In light of the comments to this post, I want to make a few things clear:Revisionism of the Rav's Life and Legacy comes from both the Right and the Left. Both, in my opinion, are fundamentally wrong. The Rav, as יבלחטו"א Rav Lichtenstein wrote, was sui generis (in our generation, at least). While there is absolutely no question that his primary loyalty was to lehrnen, and that he defined himself primarily as a,תורה מלמד , it is also true that he told people to become למדנים 'in the widest sense of the term,' which included general studies. [ I strongly doubt whether the Rov would have agreed with the Rambam that גדולי תורה who lack a philosophical education earn a lower rank in גן עדן than those who do (cf. Guide III, 51 and Kesef Mishneh ad Hilkhot Yesode HaTorah IV, 13 (end).

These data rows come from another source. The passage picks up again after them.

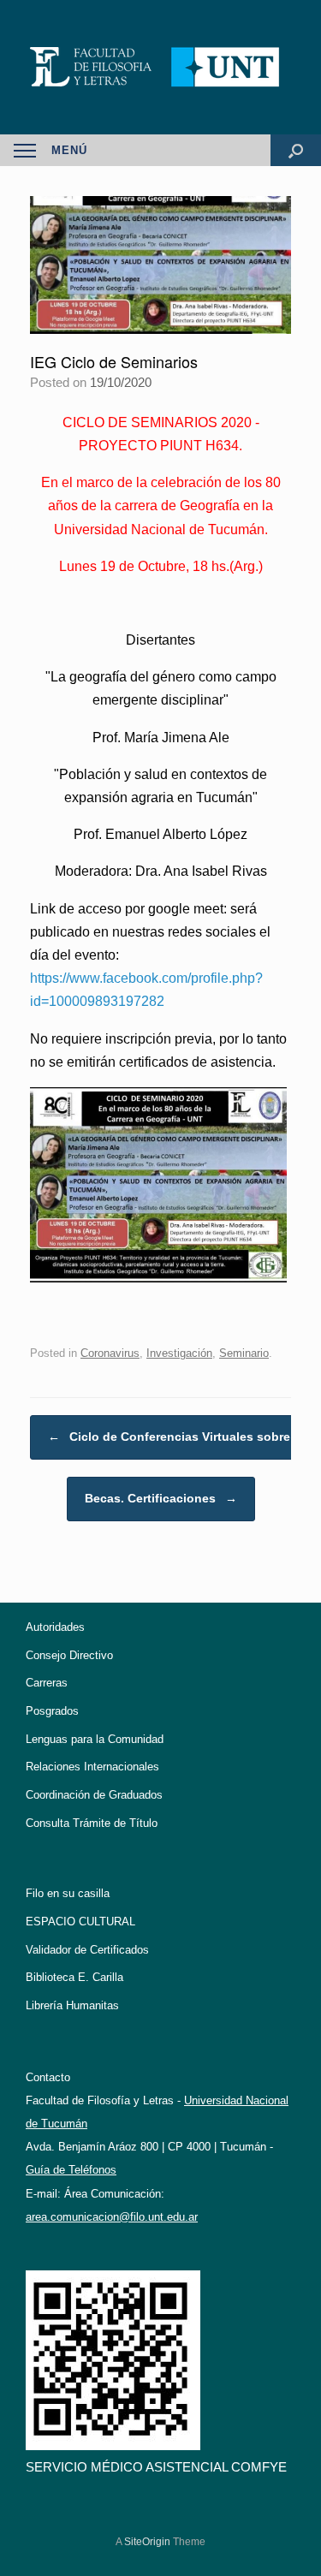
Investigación (179, 1353)
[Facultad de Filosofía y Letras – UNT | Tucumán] (160, 67)
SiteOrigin (147, 2542)
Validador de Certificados (87, 1949)
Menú (69, 150)
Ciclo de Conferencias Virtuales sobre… (175, 1436)
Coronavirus (110, 1353)
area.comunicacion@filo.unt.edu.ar (112, 2216)
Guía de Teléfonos (71, 2169)
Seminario (244, 1353)
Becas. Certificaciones (161, 1498)
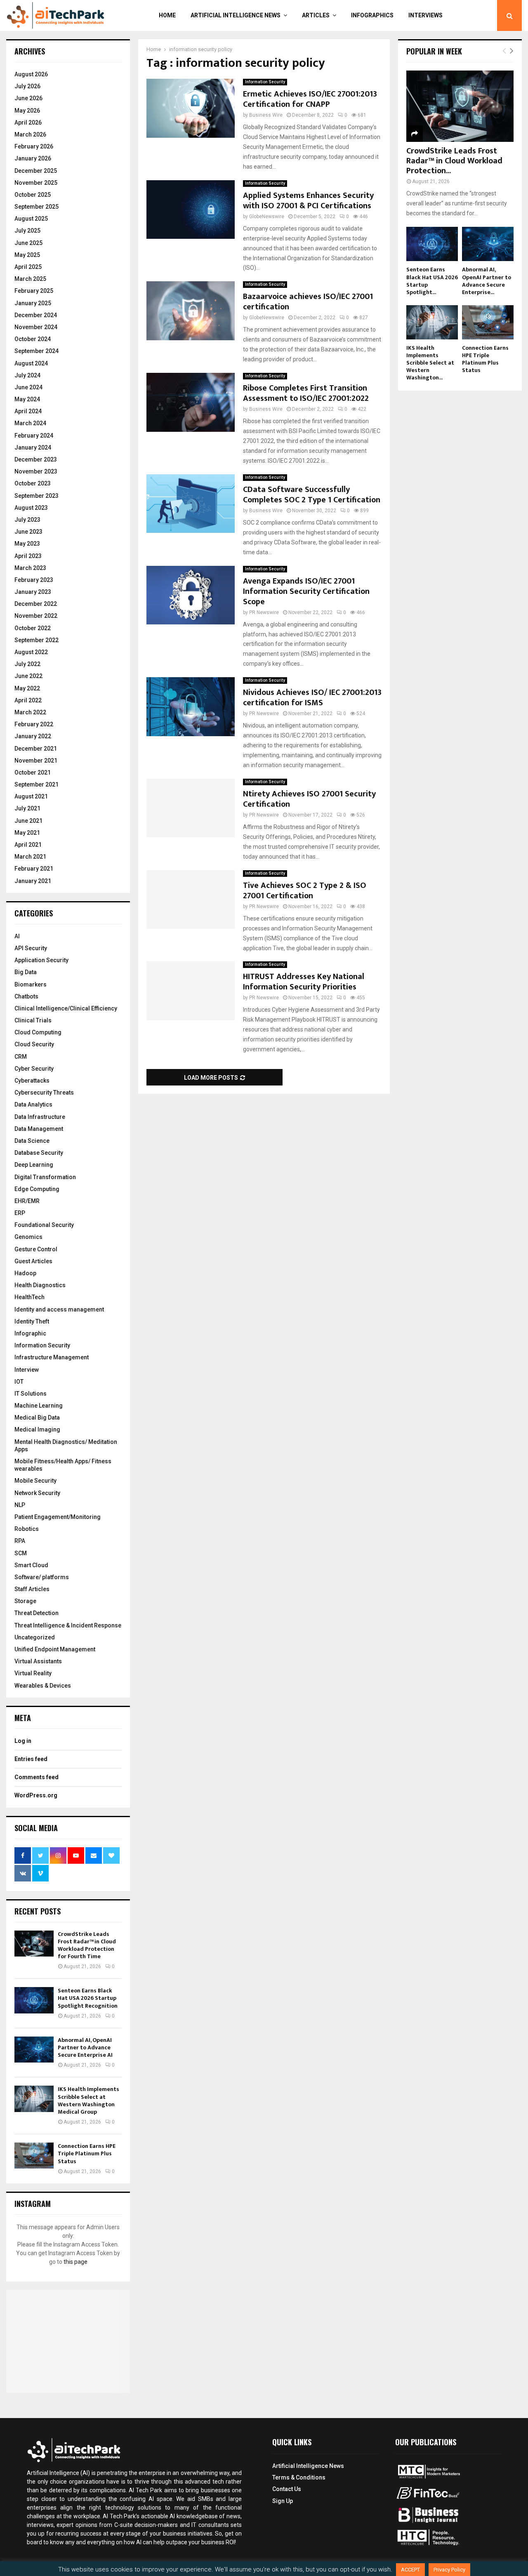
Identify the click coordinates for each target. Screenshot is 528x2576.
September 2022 (36, 640)
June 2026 (28, 98)
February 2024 (33, 435)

It, therefore, behooves us to let him be who he was, in all of his dazzling complexity. The same person who adamently opposed Women's Tefillah Groups (and any liturgical innovation, as made patently clear by the Letters published by Natty Helfgott), also adamently advocation women's study of Talmud. The same person who had magisterial command of כל התורה כולה, possessed an awesome command of Philosophy, Literature, Physics, Higher Mathematics, Psychology, Economics and Philology. As Professor Twersky noted, he brought these to bear ad majorem Dei gloriam, both for their intrinsic value and because he deemed them to be critical in order to teach Torah today to sophisticated Westernized Jew.
It has been said, on more than one occasion, that the Rav's fate is identical to that of the Rambam. Joseph Ibn Kaspi tried to make him a philosopher נטו and the Talmudists summarily ignored his achievements in the sciences, mathematics, medicine and metaphysics. Both were fundamentally wrong.
The same is true of the Rav's revisionists.